I've had to back it off two full numbers on the dial before I can get a reasonable result.

Any ideas as to if this is an issue or not and if so, where the fault might be?

Pic is intended to show how much liquor (?) was retained in the grind and is from L to R KitchenAid on finest and Gaggia MM on normal espresso setting middle and Right.

Cheers all.


----------



## BanishInstant (Oct 12, 2009)

The other factors to bear in mind are type of bean and quantity of grounds you are filling the portafilter with. Each coffee machine is different, along with different coffee beans and therefore settings can vary wildy. Keep adjusting until you make a great shot:

- Bean

- Grind setting

- Quantity of grounds

- Tamping pressure


----------



## sandykt (Dec 3, 2009)

Mr Banish is right. There are different factors to take into account when grinding. Every coffee bean will react differently. Try a coarse setting and then go finer each time to find the correct setting.

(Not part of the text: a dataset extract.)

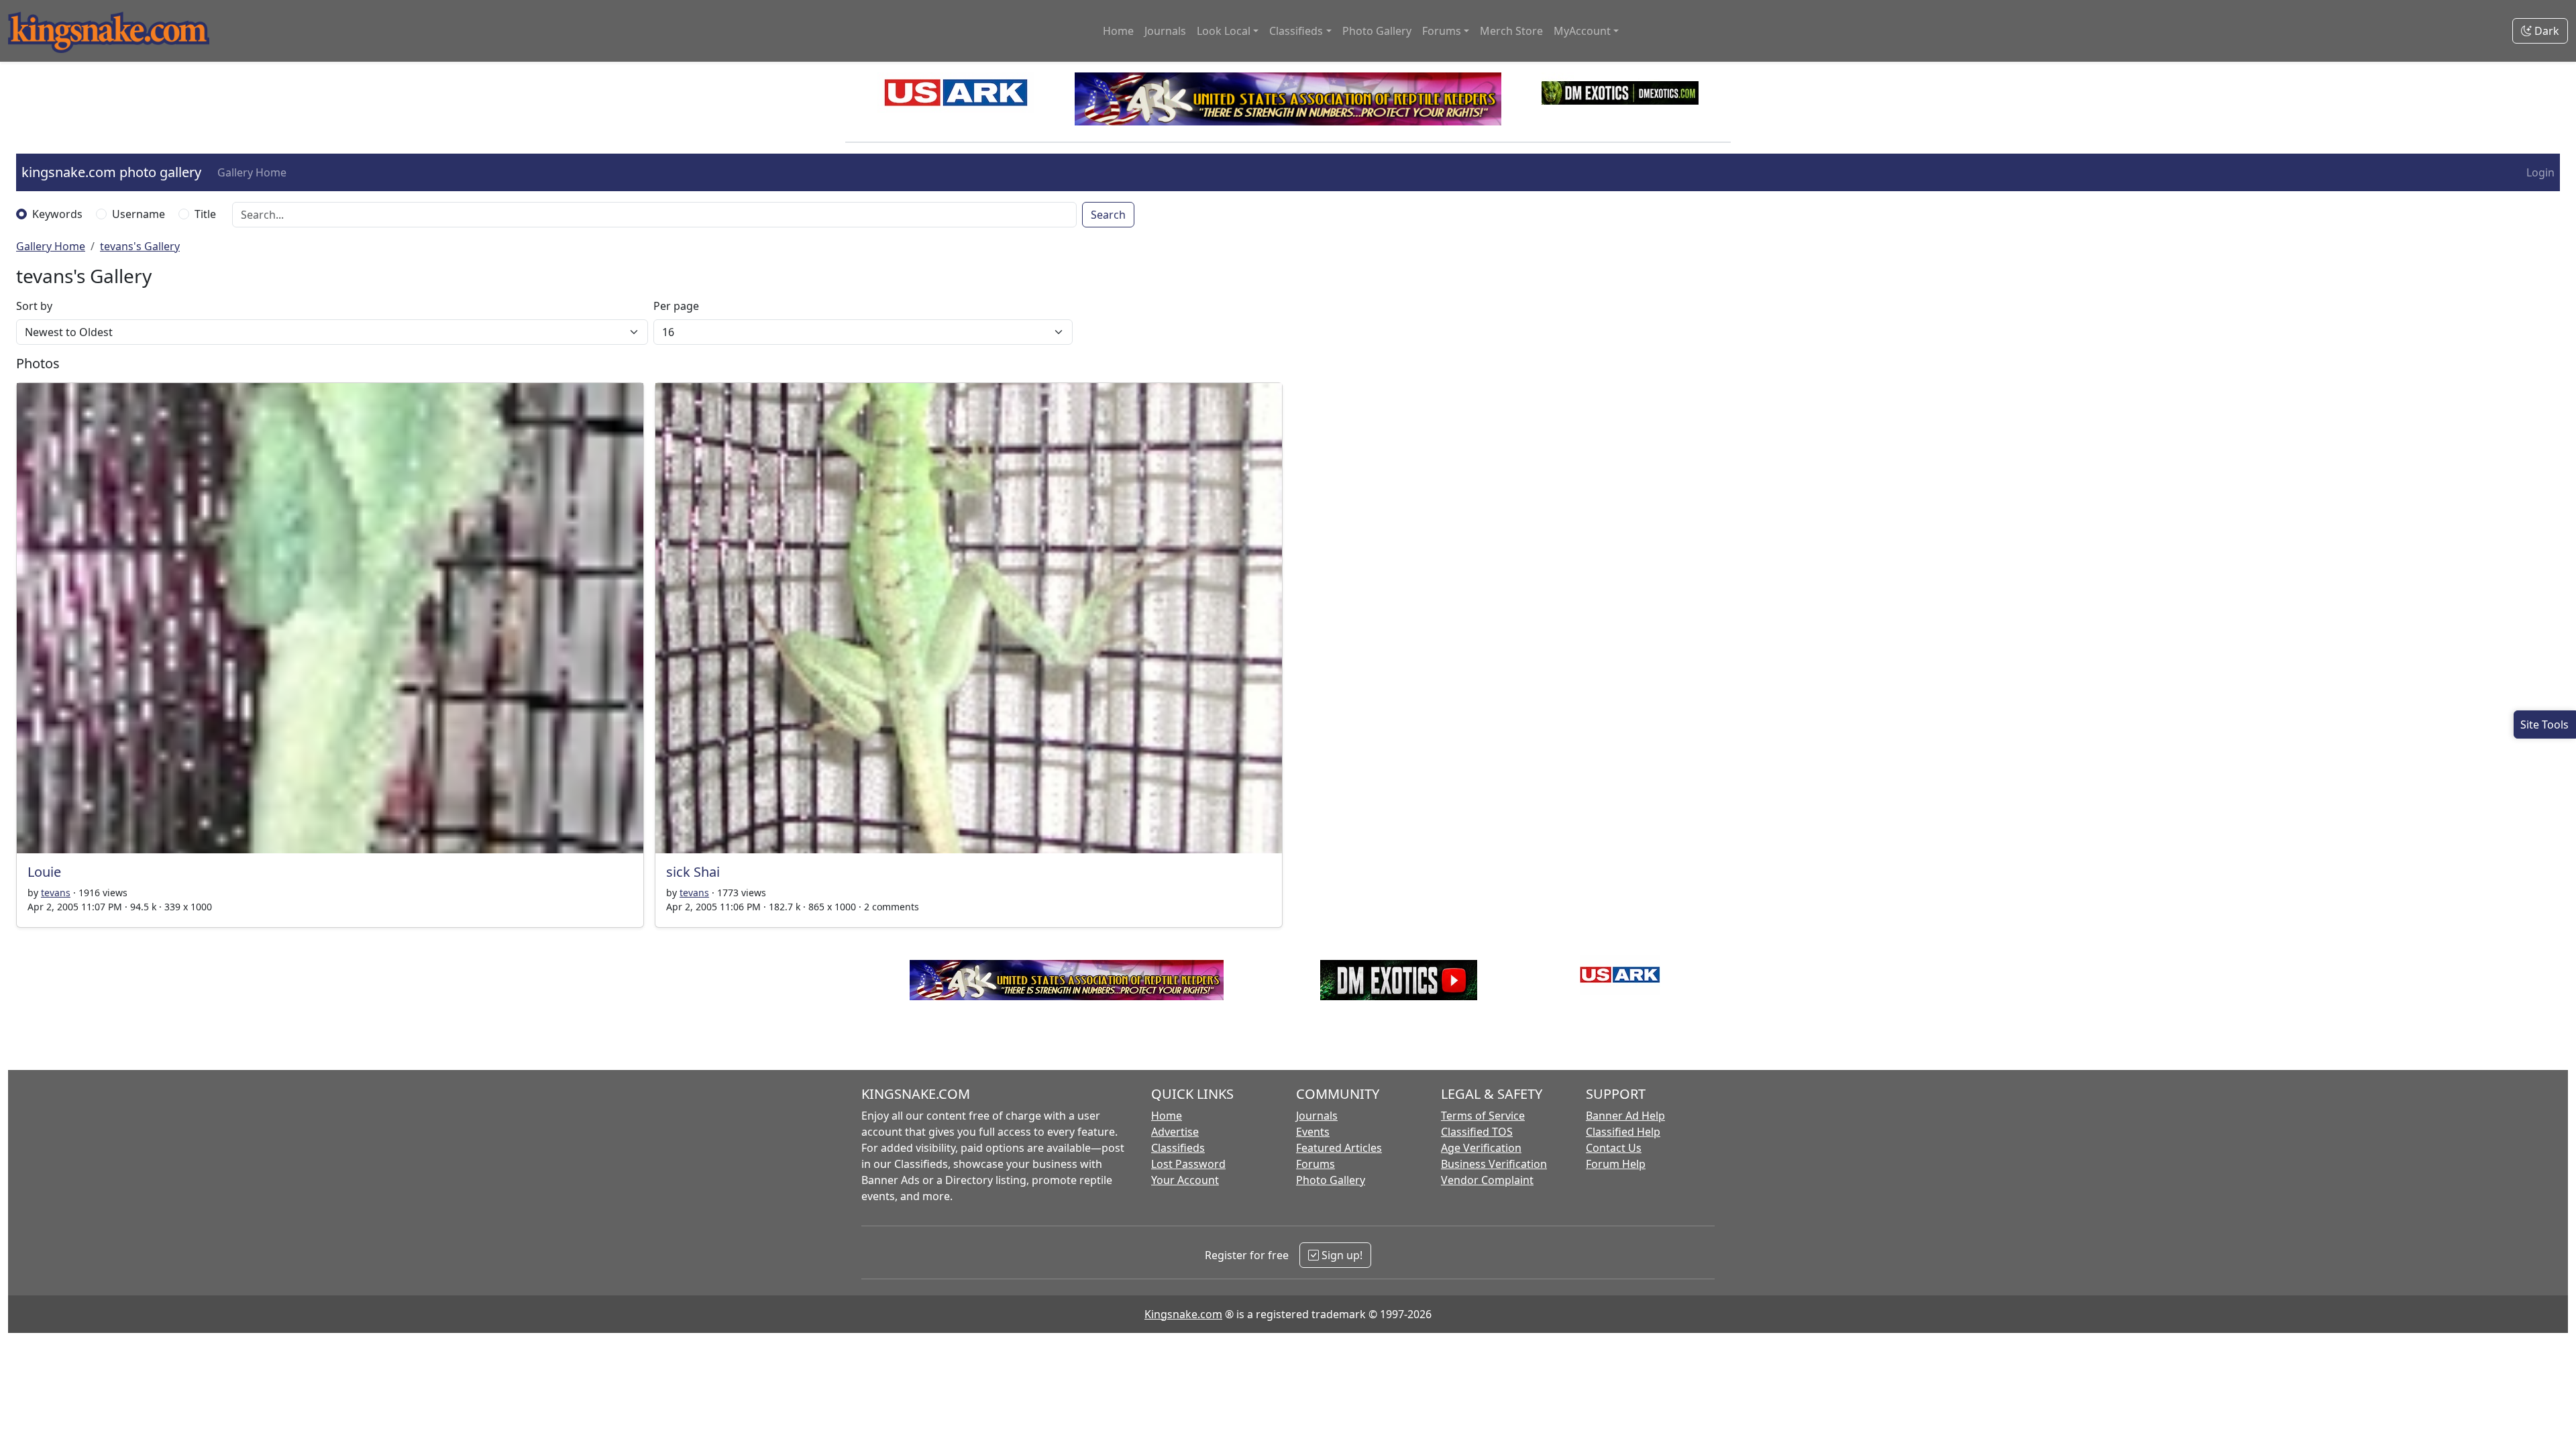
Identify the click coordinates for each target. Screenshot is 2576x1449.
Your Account (1185, 1180)
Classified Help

You might want to pop out to buy some more beans though!


----------



## Glenn (Jun 14, 2008)

Theres no consistency between grinders, and you may grind on setting number 8 on one grinder and on setting 7 for another, with the same beans

The amount of coffee you run through the grinder also has a part to play.

Most new commercial grinders really start to work best after 15-20kg of coffee has been run through them, with patchy and sometimes slow results before then.

Most lower end grinders are unable of grinding fine enough, so having the luxury of backing off a couple of notches will help when the burrs get a little softer (blunt) after use, in which case you will start edging towards fine until you need to replace the burr set.


----------